Paris, 01 (AE) - A moeda européia, lançada há menos de um ano, está passando por uma longa crise de fraqueza. Perde peso, está pálida e seu competidor, o dólar, está "gordo como um frade" e "vende saúde". No final de novembro, o euro ficou estagnado em seu nível mais baixo: desde 4 de janeiro, perdeu 10% de seu valor facial ante o dólar e 20% ante o iene japonês.
As esperanças iniciais provisoriamente se desvaneceram: o bloco europeu estava convencido de que o euro se tornaria uma "moeda de reserva", ao lado do dólar. Grande decepção. O euro se desvaloriza, apesar do considerável fluxo de capitais investidos em praças européias.

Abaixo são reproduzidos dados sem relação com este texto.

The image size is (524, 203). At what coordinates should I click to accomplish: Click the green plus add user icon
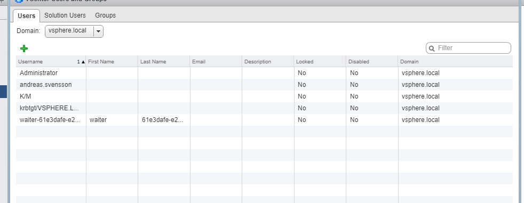[x=23, y=48]
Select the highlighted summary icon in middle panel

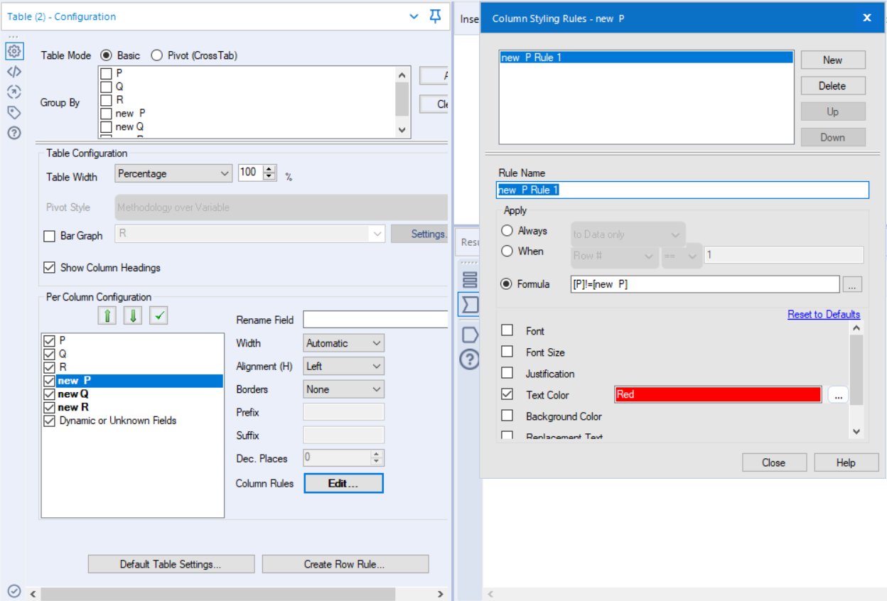[469, 305]
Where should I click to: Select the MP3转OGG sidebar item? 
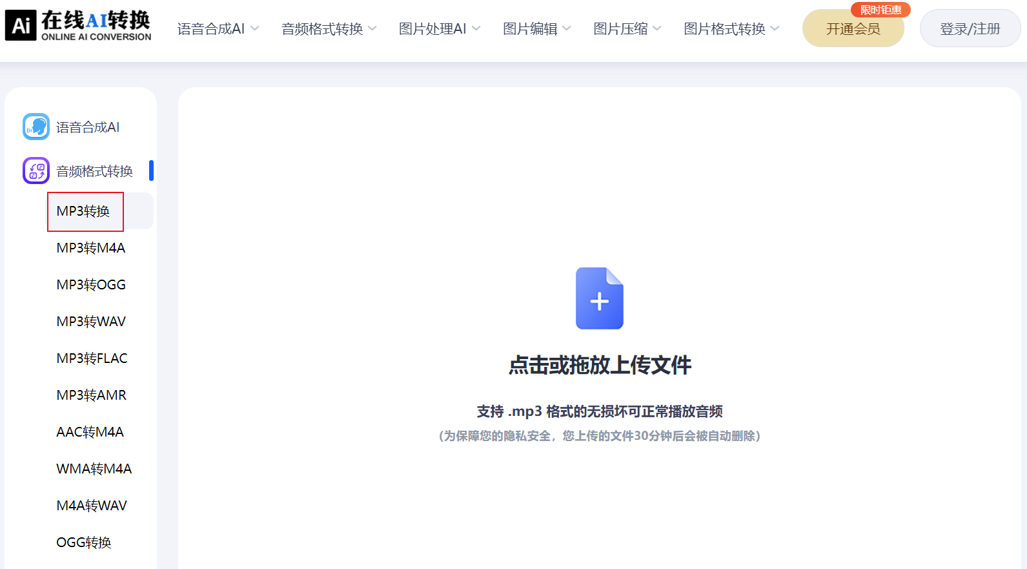(91, 285)
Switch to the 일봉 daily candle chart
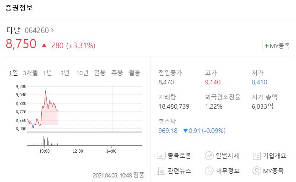296x182 pixels. coord(100,73)

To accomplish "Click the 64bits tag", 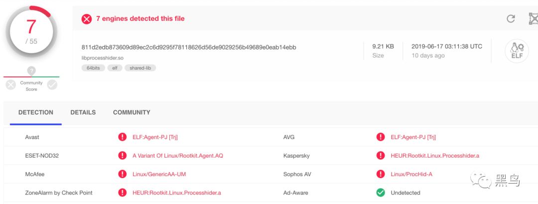I will click(x=93, y=68).
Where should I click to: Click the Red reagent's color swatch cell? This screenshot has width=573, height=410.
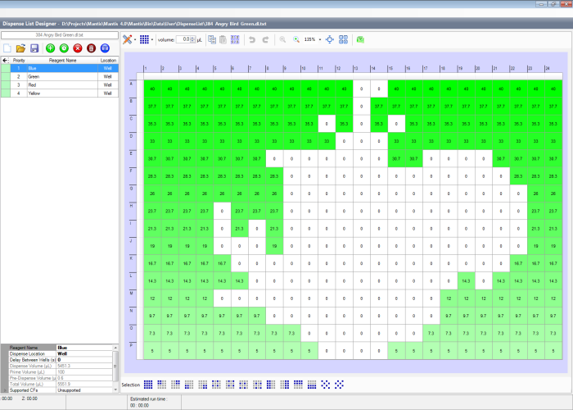(5, 85)
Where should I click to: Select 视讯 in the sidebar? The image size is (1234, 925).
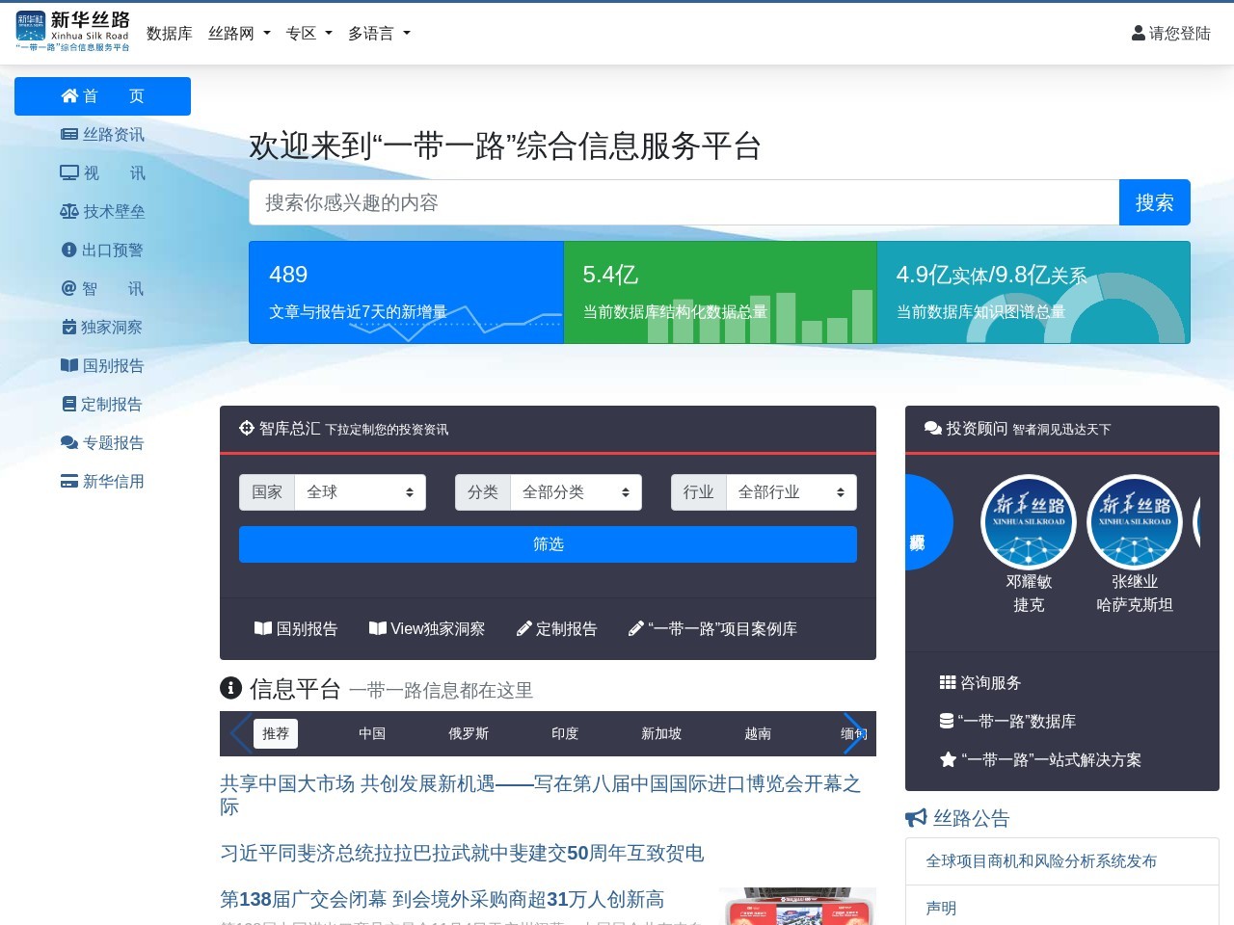(x=101, y=173)
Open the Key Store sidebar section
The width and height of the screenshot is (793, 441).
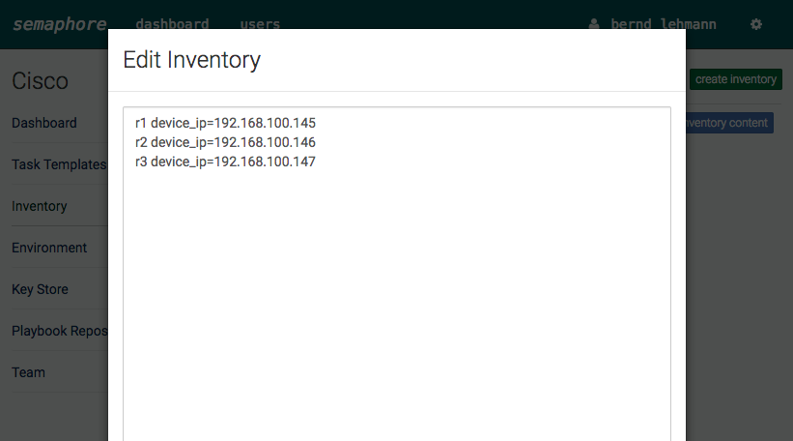(40, 289)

Enquanto em janeiro o euro valia US$ 1,17, hoje não vale mais do que US$ 1,0068. Conclusão: a Europa está sendo atraída para o dólar e os operadores do mercado esperam que, muito brevemente, haja uma paridade entre o dólar e o euro, enquanto, há um ano, o euro era muito mais forte do que o dólar.
Como sempre acontece em tais casos, o Banco Central Europeu (BCE), através de seu presidente Wim Duisenberg, nos tranquiliza
garantindo que esta fraqueza é "provisória". Duisenberg anunciou que, dentro de dois anos, o desempenho financeiro europeu será mais forte do que o dos Estados Unidos. E então, o euro é quem "comandará o baile".

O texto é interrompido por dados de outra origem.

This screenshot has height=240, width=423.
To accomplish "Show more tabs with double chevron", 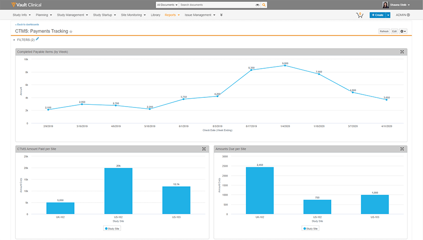I will tap(221, 15).
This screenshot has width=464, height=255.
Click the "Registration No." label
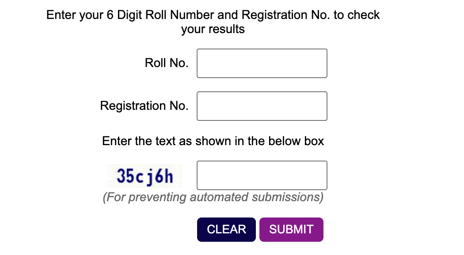[144, 106]
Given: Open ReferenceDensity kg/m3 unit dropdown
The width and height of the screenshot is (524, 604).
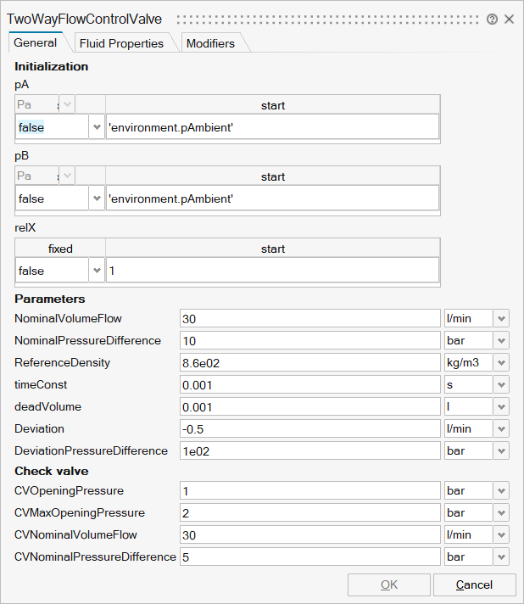Looking at the screenshot, I should [501, 362].
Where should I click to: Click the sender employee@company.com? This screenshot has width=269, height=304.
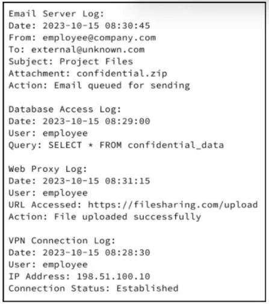click(x=99, y=38)
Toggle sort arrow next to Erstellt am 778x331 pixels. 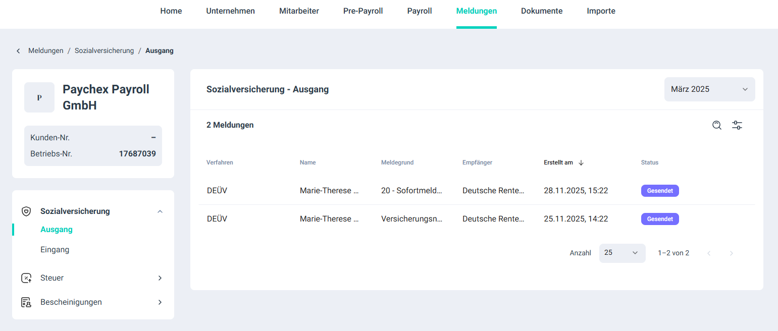[x=581, y=162]
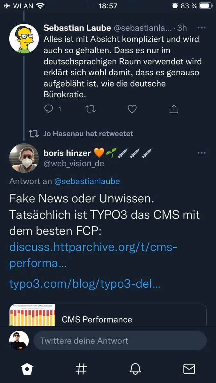Open the Home feed
Viewport: 216px width, 383px height.
(x=27, y=369)
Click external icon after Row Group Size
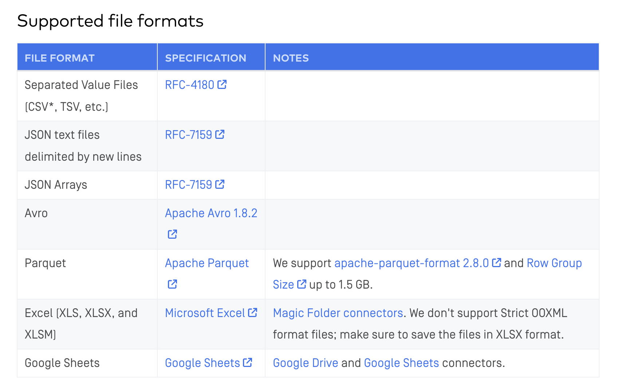This screenshot has width=617, height=387. (x=302, y=284)
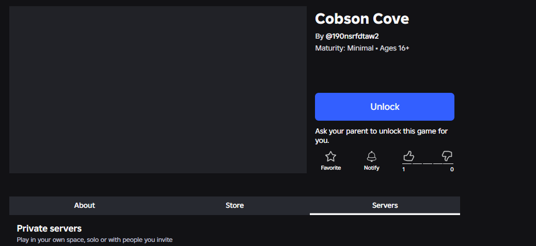This screenshot has width=536, height=246.
Task: Click the Unlock button
Action: pyautogui.click(x=385, y=107)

Os especialistas se consolam lembrando que uma moeda fraca estimula as exportações européias e, portanto, a produção. É verdade. Mas bem sabemos que, quando a fraqueza se prolonga, este efeito feliz fica anulado pelos efeitos contrários e muito perversos: o reencarecimento das compras em dólares gera uma inflação importada. E não é tudo.
Existe o aspeto psicológico. Se o euro cair abaixo do dólar, os operadores, estranhamente sensíveis às fronteiras simbólicas, poderiam entrar em pânico e fugir da zona européia e isso acarretaria inexoravelmente uma elevação das taxas de juros e um declínio persistente nas bolsas de valores.
A opinião pública é também seriamente afetada pelas "barreiras simbólicas (neste caso, a da paridade eventual com o dólar). E então a confiança já aleatória que os povos têm em relação ao euro vacilaria um pouco mais e, em vez de passar do estatuto de moeda abstrata ao de moeda real, o euro seria mandado para a categoria de "moeda virtual".
Quais os motivos desta debilidade do euro? A mais evidente é a saúde americana. Com certeza, os europeus, principalmente a França, apresentam um desempenho digno, mas isso não é nada em relação ao aumento de poder do mercado norte-americano. Portanto
a diferença das moedas traduz ingenuamente esta diferença de ritmo produtivo.
Existe outro elemento: nos últimos tempos, muitos países europeus opuseram obstáculos a este "liberalismo" que se tornou a lei do mundo. Na França, o governo proibiu que a Coca-Cola comprasse uma empresa. Na Alemanha, o chanceler Schroeder, embora muito liberal, adotou um forte intervencionismo , obrigando os bancos alemães a fornecer marcos para salvar um grupo em dificuldade (a gigantesca empresa de construção Philipp Holzman). Ora, simplesmente o mercado tem horror a esse tipo de intervenção. Sobretudo os investidores norte-americanos.
Logo que ouvem a palavra "intervencionismo estatal", eles acreditam que a casa está pegando fogo e vão se esconder. O euro sofre com isso.
Finalmente, existe uma fragilidade mais grave porque está ligada ao próprio projeto do euro - a extrema variedade das economias que compõem o euro: cada país evolui à sua maneira, diferente da dos outros países: estas distorções entre os países europeus estão na origem dos movimentos caóticos mal dominados.
Por exemplo, enquanto a França é muito dinâmica, a Alemanha arrasta o pé e a Itália ainda mais, para não falar de países tradicionalmente mais vulneráveis. Tocamos aqui num problema central, que ultrapassa o simples campo monetário. Na realidade, estas divergências entre os diferentes países europeus traduzem verdadeiramente a ausência de unidade política do continente e a falta de harmonia entre as ações econômicas de uns e de outros.